HISTÓRIAS ORBITANTES
1) Carro manhoso. Ao final da década de 90, eu tinha um Fiat Uno Prêmio preto que era um carro de mecânico: passava muito tempo na oficina. Além disso, por ser a álcool, no inverno, as chances de ligá-lo pela forma natural, via chave de ignição, diminuíam sensivelmente. Na época, eu frequentava muito o bar e restaurante Estância de São Pedro, reduto gaudério no bairro Cidade Baixa, em Porto Alegre. Pois bem, esse carro era manhoso e afogava com certa facilidade, ainda mais contando que, muitas vezes, seu condutor saía do estabelecimento chamando Jesus de Genésio. Diante dos afogamentos constantes, não tinha jeito: eu apelava para um PIB qualificado da música gaúcha e, não raro, João de Almeida Neto, João Vicente, Jorge Alberto Mota, Martin Coplas e Yamandu Costa se revezavam na tarefa de empurrar o desgranido.
2) Fazendo um extra. Certa feita, no palco da referida Estância, estava o José Cláudio Machado fazendo um costado aos músicos e cantando uma de suas canções. Entre uma estrofe e outra, ele fez um aceno insistente ao Délvio Oviedo, que se aproximou dele e, à meia voz, perguntou: “Queres que eu vá de violão?”. José Cláudio respondeu: “Não, não, não. Vem de garçom”.
3) Meia-sola. Meu saudoso amigo rosariense Mario Cezar Castro, poeta e compositor, era um impagável.

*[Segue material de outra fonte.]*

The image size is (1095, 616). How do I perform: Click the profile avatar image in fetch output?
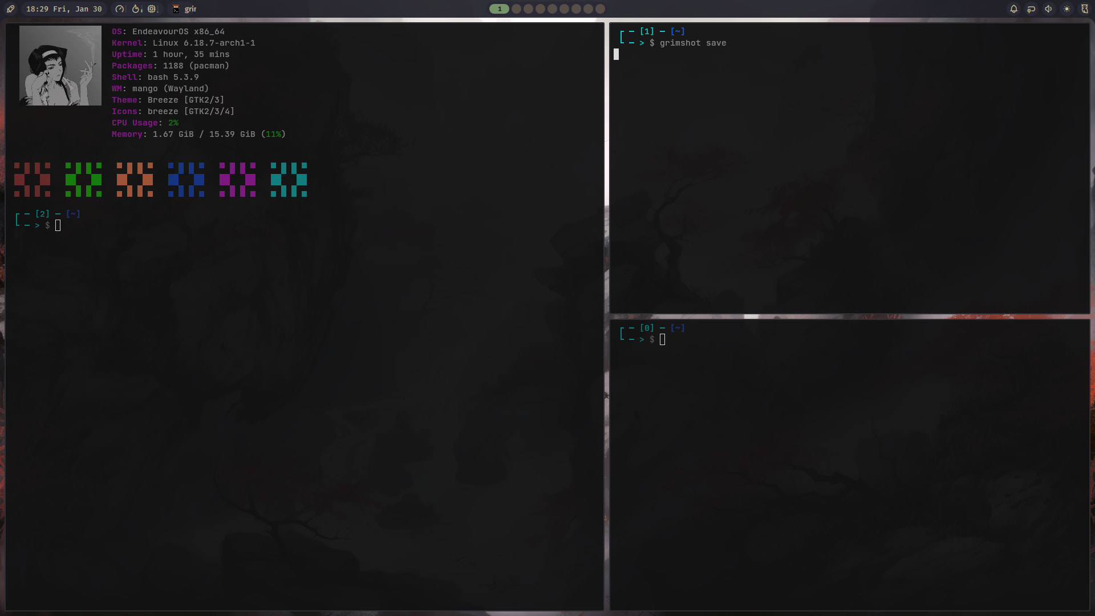[x=60, y=65]
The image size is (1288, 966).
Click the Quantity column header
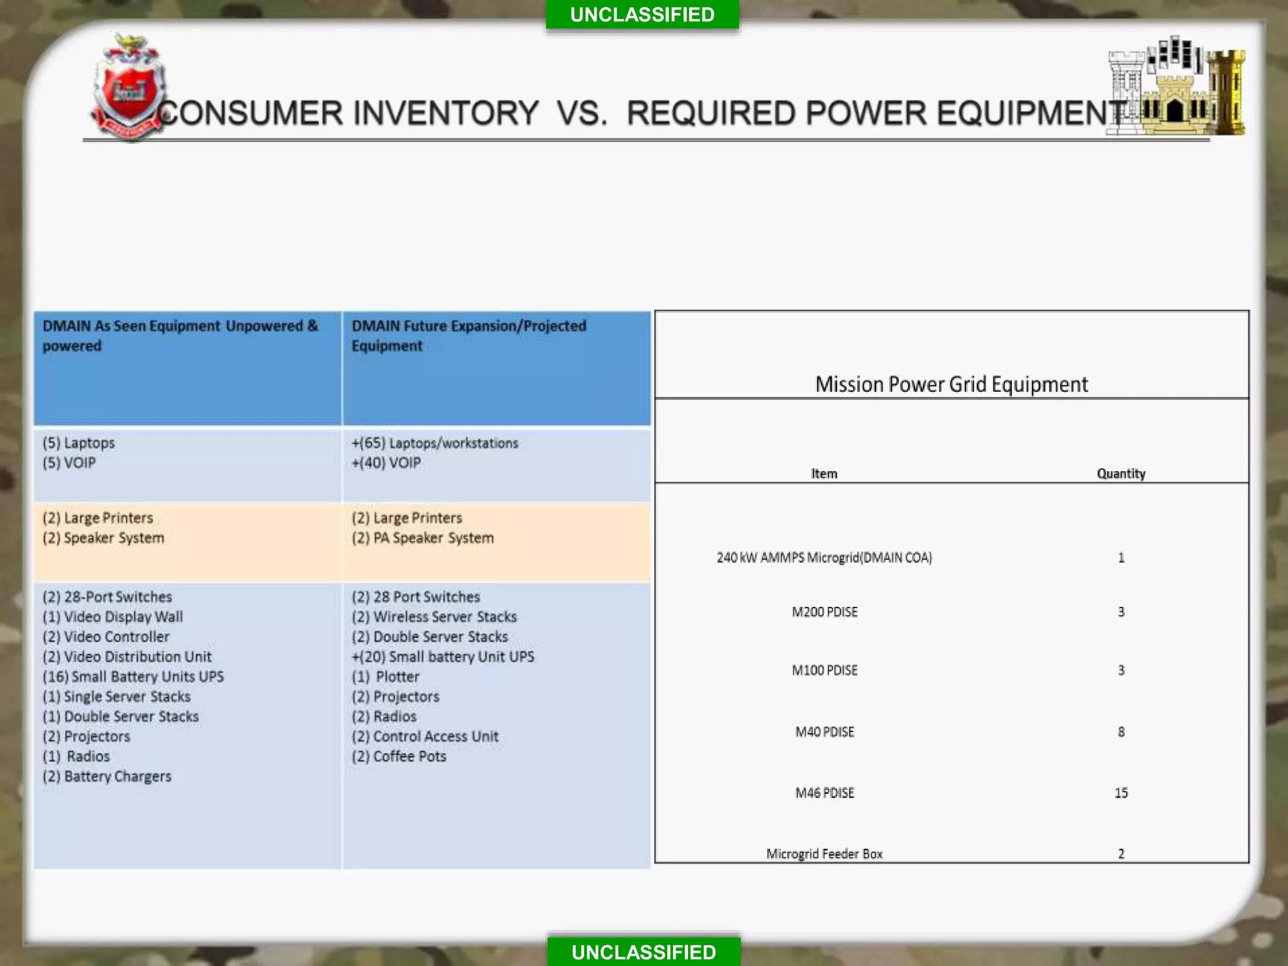[1121, 474]
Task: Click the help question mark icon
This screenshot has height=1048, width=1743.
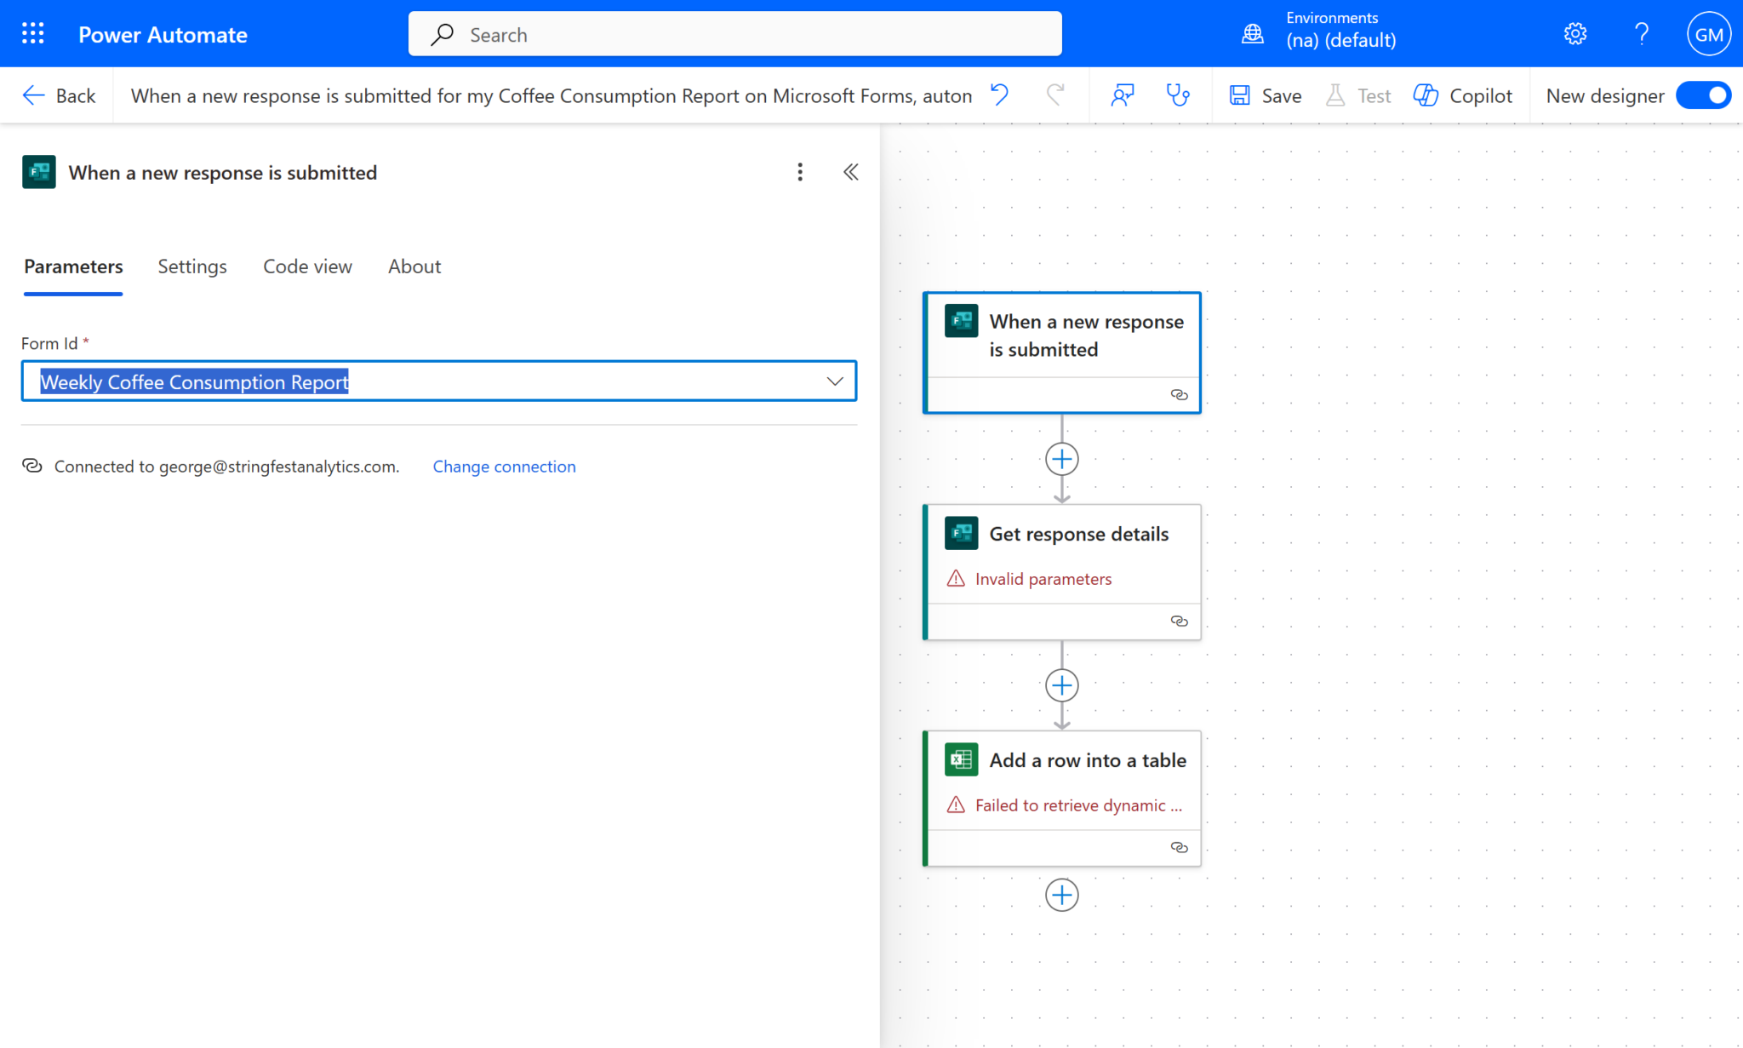Action: click(1642, 34)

Numa ocasião, tirou uma dama para dançar num daqueles bailes famosos da Capital, no Clube de Portugal. Empertigada e com ar de enfado, ela disse que só dançava uma. O Mario aceitou e foram bailar. Daí a um pouco, ele agradeceu à moça e parou de dançar. Ela estranhou e falou: “Não acabou ainda”. Ele, com a cara mais preparada do mundo (e de Rosário do Sul também), respondeu: “A senhorita só dança uma, eu só danço meia”.

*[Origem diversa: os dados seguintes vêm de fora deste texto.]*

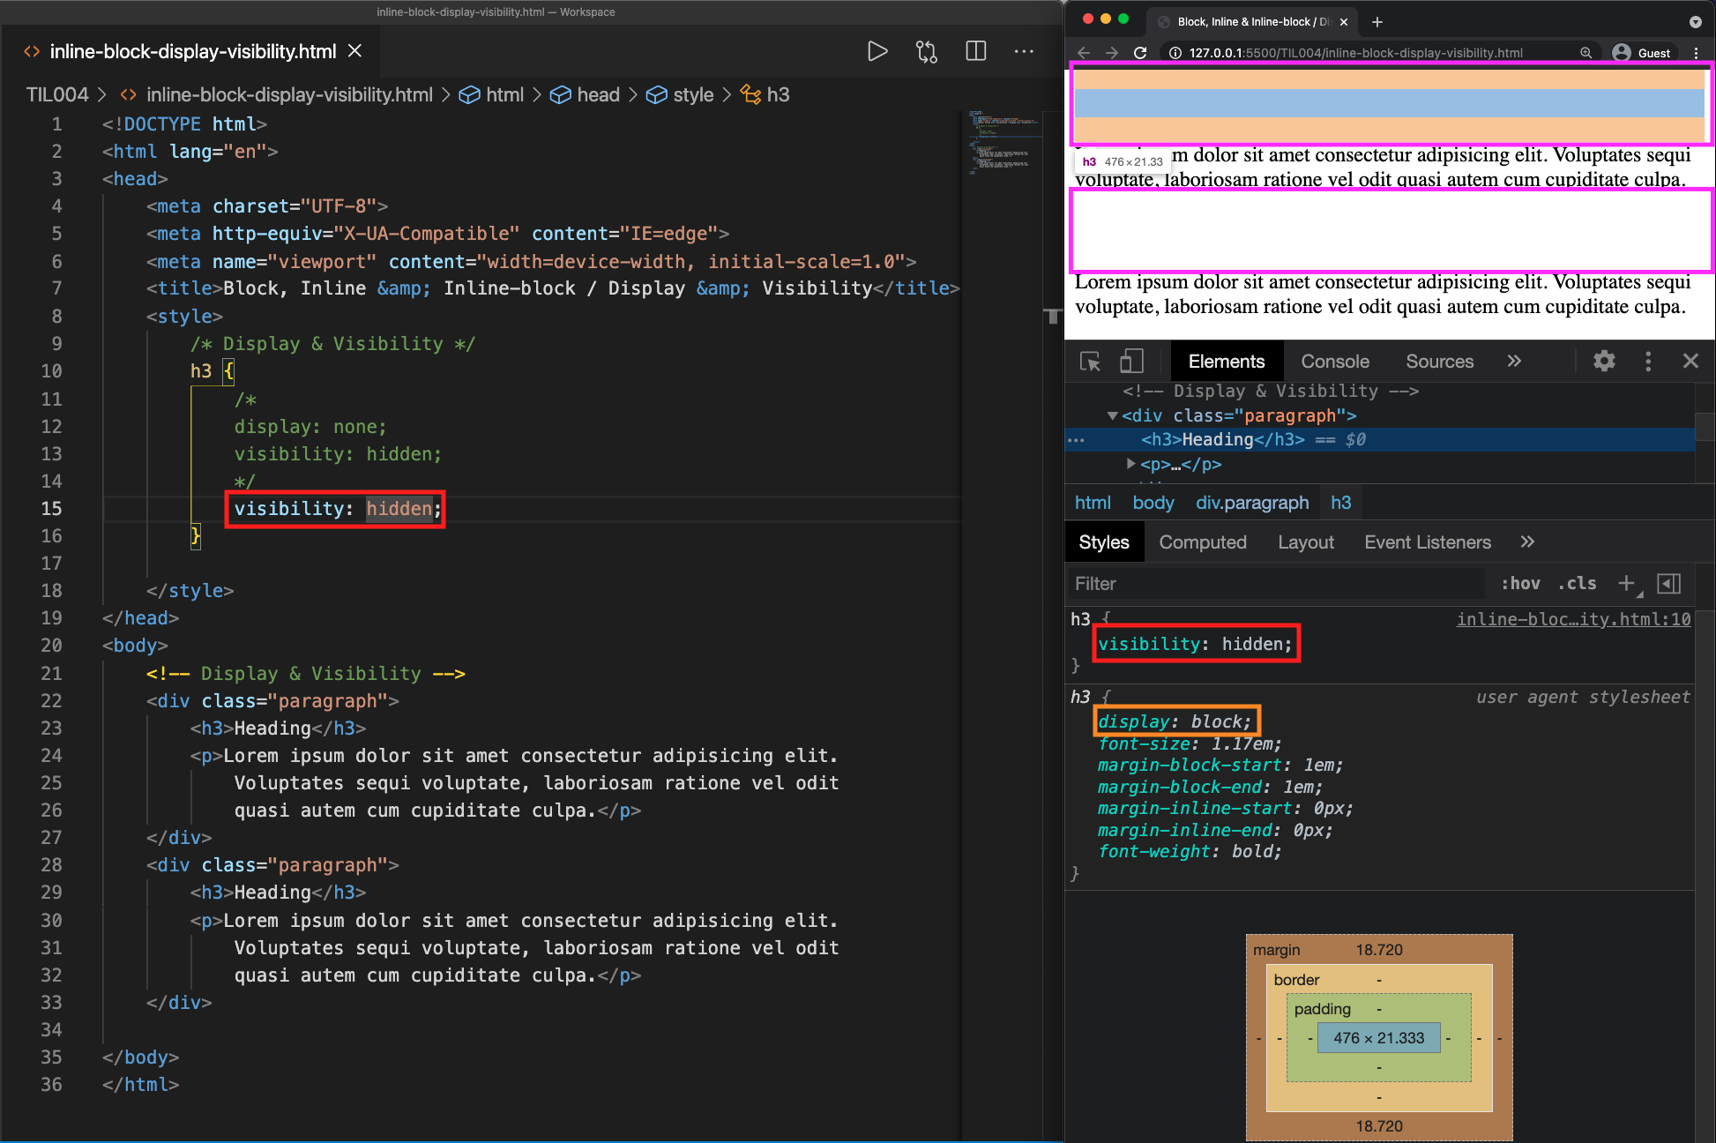1716x1143 pixels.
Task: Toggle the :hov element state panel
Action: [1520, 583]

4) Aula prática. Meu colega professor Alberto de los Santos Júnior, em período noturno no ensino médio, introduz o tema da Segunda Guerra e, pelo sinal do fim do seu horário, interrompe o assunto e promete retomar na semana seguinte. Chega então seu retorno àquela turma e ele continua a discorrer de onde parou. Um aluno o interrompe: “Professor, o senhor já deu uma aula teórica sobre isso. Não dá para termos uma aula prática?”. De los Santos responde: “Sabe o que é, meu filho, é que nós temos limitações orçamentárias próprias de escola pública. Não dispomos de recursos para comprar aviões, tanques, canhões, navios e metralhadoras”.
Jornal Nova Folha, Guaíba-RS, 1º.7.2022.